関西の老舗ホテルの総料理長としてお客さまの期待に応えることはもちろん、「歴史の継承」と言う部分も大切な役割の一つです。私は2013 年4 月より、グループ統括総料理長、また大阪の総料理長として務めています。就任当時は40 代と、当社の歴史の中では前例のない若さでの抜擢でした。社内を見れば自分よりも経験豊かな先輩方がいる中、経営陣からは料理や組織について「革新」を求められる状況でしたが、バランスを考えながら常に誠意を持ち周囲との協力を図ることで、ホテル全体の評価を高めることができました。

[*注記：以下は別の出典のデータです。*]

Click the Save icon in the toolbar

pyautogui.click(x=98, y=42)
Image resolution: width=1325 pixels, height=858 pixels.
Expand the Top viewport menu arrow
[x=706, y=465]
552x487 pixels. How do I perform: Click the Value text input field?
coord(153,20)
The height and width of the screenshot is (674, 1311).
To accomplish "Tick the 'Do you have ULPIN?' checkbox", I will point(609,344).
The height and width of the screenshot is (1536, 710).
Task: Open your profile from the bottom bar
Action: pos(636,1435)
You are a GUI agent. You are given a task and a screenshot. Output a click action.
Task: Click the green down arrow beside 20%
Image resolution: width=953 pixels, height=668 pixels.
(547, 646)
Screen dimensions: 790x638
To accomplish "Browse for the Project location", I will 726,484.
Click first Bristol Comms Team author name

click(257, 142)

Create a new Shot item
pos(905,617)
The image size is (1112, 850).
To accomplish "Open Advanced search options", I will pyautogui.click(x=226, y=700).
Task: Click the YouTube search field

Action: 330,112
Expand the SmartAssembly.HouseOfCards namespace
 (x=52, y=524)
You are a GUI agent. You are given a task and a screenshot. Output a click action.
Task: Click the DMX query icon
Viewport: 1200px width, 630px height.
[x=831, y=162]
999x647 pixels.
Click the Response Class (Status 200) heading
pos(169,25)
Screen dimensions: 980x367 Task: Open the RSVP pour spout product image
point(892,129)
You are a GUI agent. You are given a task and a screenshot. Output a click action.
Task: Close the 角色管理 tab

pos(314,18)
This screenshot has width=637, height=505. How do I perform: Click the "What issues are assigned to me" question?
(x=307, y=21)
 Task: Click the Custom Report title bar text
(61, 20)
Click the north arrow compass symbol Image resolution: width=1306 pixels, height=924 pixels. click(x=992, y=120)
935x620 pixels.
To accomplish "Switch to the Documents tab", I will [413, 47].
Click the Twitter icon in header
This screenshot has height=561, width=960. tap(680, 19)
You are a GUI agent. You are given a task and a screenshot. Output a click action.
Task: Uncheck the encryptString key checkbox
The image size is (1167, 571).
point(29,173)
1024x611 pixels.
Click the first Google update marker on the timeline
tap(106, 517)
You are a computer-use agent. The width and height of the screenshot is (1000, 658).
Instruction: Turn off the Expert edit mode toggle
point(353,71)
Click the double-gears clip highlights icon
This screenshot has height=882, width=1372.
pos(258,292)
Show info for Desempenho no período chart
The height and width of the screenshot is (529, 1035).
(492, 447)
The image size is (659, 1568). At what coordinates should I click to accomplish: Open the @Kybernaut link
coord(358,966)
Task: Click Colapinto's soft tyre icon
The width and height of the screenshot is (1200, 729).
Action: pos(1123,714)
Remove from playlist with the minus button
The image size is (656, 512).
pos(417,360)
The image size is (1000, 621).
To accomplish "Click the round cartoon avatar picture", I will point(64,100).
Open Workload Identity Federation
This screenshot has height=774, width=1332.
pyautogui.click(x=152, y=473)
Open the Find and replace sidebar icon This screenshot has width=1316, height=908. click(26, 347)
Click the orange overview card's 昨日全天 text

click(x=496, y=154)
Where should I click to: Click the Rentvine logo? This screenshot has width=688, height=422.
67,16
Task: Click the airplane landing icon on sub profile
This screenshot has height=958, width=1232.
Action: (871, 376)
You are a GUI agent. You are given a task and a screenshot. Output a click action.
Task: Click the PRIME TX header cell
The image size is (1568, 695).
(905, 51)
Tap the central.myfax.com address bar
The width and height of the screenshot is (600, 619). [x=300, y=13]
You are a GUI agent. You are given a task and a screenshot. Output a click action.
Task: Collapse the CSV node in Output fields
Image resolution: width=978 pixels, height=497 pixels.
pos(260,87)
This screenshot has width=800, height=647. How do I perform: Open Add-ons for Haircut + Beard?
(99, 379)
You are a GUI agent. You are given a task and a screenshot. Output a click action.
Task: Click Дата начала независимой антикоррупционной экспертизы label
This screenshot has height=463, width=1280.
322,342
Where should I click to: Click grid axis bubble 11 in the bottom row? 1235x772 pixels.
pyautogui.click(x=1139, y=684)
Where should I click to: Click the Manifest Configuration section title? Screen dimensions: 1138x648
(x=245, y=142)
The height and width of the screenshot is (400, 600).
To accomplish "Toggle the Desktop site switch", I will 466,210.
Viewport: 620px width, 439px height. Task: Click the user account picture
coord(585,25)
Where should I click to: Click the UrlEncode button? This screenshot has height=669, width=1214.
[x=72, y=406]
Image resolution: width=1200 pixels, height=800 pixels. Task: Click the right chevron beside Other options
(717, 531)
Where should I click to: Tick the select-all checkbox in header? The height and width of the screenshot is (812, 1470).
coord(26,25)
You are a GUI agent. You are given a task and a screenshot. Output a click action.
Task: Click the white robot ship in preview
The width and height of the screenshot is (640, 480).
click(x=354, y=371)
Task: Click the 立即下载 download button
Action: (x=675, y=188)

―今回は「教育論」と言うことで、人材の教育という部分にしぼって太田総料理長の考えをお聞かせください。
教育についてお話するうえで、今と昔では環境がまったく違うということが大前提です。よって今の社会や若者たちの考え、価値観に沿った教え方、伝え方をする必要があると考えています。例をあげますと、昔はよく「背中を見て育て」と言われましたが、今はある程度指導を入れたうえで実践させるといった具合です。
この違いは決して甘やかしているわけではなく、昔より少ない人員、限られた時間の中で若手を等しく一定のレベルまで引き上げるために、マネジメントを預かる立場として必要な工程であると考えています。
―教育の管理も大切な役割の一つというわけですね。
私自身は就任以来頻繁に現場を回り、積極的に各部署のスタッフとコミュニケーションを取るように心がけています。悩みや問題を吸い上げたり、ときには機器の導入などを提案しながら、仕事に励みやすい環境、意欲的に学ぶことができる職場としていくことが、教育の一環として重要だと考えています。各店舗のシェフたちも、教え方や伝え方にそれぞれ得手・不得手がありますから、足りない部分をフォローすることで、理想とされる指導者へと導くことも、同じく大切な総料理長の役割の一つです。